共同競馬会社と戸山競馬
出典: フリー百科事典『ウィキペディア(Wikipedia)』 (2021/04/23 15:43 UTC 版)
「共同競馬会社」の記事における「共同競馬会社と戸山競馬」の解説
陸軍・農商務省の馬匹改良の要請に加え、外国からくる賓客の接待を直接の契機として、西洋型の社交の場の競馬を意識して発足したクラブはグラント将軍の接待の為の戸山学校競馬の成功直後から会議を重ねて規則を作成し、1879年(明治12年)10月末にはメンバーは120名になり集会を開き11月5日役員を決める。幹事に松方正義と蜂須賀茂韶、副幹事に陸軍参謀長の田辺良顕、議員には陸軍から石井邦猷、野津道貫、小沢武雄、西寛二郎、保科正敬、黒川道軌、田中光顕。陸軍外では元老院から楠本正隆、外務省から鍋島直大、内務省勧農局の橋本正人。グラント将軍歓待の戸山学校競馬を執行したのは陸軍であるので初期の共同競馬会社幹事には陸軍関係者が多かった(後の共同競馬会社役員は陸軍関係者は減り宮内省や皇族・華族を始め各界の名士が増える)。共同競馬会社は競馬開催時には戸山学校競馬場を陸軍から借りて開催する形になる。
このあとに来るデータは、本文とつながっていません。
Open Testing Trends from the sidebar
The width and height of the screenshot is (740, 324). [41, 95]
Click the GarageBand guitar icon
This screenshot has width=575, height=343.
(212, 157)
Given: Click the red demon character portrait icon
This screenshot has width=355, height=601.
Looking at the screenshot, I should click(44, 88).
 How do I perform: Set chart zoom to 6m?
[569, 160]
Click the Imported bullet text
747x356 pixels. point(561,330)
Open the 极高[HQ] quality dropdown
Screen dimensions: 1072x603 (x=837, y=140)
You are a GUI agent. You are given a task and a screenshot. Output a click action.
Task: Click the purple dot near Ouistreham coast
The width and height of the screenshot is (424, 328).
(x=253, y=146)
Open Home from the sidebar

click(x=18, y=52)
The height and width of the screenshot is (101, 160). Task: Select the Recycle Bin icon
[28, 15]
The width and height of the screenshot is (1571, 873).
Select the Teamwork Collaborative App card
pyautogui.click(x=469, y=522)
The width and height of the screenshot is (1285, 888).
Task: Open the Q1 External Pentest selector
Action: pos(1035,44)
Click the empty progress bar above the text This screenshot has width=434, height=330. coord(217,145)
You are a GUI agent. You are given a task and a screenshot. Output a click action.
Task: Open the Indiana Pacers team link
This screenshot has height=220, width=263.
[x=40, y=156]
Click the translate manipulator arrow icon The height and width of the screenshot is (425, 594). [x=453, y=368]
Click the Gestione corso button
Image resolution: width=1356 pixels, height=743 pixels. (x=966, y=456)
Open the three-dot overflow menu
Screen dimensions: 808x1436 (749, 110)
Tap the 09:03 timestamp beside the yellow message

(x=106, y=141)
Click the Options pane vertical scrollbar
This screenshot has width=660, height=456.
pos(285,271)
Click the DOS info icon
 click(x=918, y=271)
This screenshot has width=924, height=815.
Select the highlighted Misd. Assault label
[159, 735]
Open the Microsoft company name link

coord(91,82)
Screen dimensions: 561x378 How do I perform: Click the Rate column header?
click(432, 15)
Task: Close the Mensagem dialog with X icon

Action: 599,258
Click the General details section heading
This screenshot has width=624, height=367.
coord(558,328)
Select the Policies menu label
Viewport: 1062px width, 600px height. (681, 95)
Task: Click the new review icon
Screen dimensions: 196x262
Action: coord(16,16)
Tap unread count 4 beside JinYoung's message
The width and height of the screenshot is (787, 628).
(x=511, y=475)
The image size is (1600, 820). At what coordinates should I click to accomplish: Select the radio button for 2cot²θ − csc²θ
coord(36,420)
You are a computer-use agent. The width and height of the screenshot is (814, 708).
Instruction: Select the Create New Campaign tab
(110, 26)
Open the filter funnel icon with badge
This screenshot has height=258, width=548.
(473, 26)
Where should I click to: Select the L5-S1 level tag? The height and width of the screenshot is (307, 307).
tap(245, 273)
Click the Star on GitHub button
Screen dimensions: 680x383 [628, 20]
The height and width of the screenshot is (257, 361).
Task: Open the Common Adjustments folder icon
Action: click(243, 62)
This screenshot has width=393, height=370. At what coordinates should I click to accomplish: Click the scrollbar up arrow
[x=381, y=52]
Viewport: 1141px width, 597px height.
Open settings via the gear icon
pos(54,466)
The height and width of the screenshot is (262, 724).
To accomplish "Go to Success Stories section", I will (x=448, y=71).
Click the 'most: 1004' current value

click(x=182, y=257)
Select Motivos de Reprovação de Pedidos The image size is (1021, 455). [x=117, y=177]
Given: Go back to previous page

共同競馬会社は本社を最初、陸軍士官の社交場だった東京の九段上の偕行社内に置き、1884年(明治17年)競馬開催地を上野に移すにあたって本社も不忍池に移転した。 共同競馬会社が主催する第一回目の競馬は1879年(明治12年)11月30日、イタリア王族ゼノアの歓待行事を兼ねて戸山学校競馬場で行われる。有栖川、北白川、伏見、東伏見、閑院の各皇族や伊藤博文、西郷従道、川村純義、他、高級官吏、高級将校、華族、各国公使などが参観に訪れ、陸軍楽隊が音楽を演奏し盛り上げた。明治天皇はこの時は参加しなかったものの200円を下賜され、レースは6番組、35-60円相当の賞品が勝者に用意された。 1880年(明治13年)松方正義の内務卿就任に伴い幹事には楠本正隆が就き楠本正隆はこののち共同競馬会社の運営を担っていく。1882年(明治15年)には蜂須賀茂韶が社長になり、蜂須賀茂韶が1883年(明治16年)フランス公使に就いたのちには小松宮が社長に就任する。 議員にも1881年(明治14年)からは大河内正質、土方久元、米田虎雄、伊達宗城、伊藤博文、岩崎弥之助、三井八郎右衛門といった名士が参加し陸軍主導から上流階級のクラブへと中心が移り、のち1884年(明治17年)に始まる屋外の鹿鳴館とも位置付けられる上野不忍池競馬につながっているのである。 共同競馬会社が主催する第二回目の競馬は、1880年(明治13年)4月の春場所で開催日も2日間に増え、レースも2日間で14番組と増えた。競馬興行として体制も整備されていき、以降、共同競馬会社主催の戸山競馬では毎年春と秋に各2日間競馬を行った。明治13年の春場所からは明治天皇も来駕され、共同競馬会社主催の戸山競馬を明治天皇は合計5回観覧される(上野不忍池競馬には7回で明治天皇は合計で12回共同競馬会社主催を観覧されている。 さらに1883年(明治16年)春場所からは一場所3日間の開催となり宮家や上流階級の観戦者も順調であり競馬の人気は高まったが、当時の戸山は交通が不便であり、さらなる発展のために上野不忍池へ競馬場を移転させる計画が持ち上がった。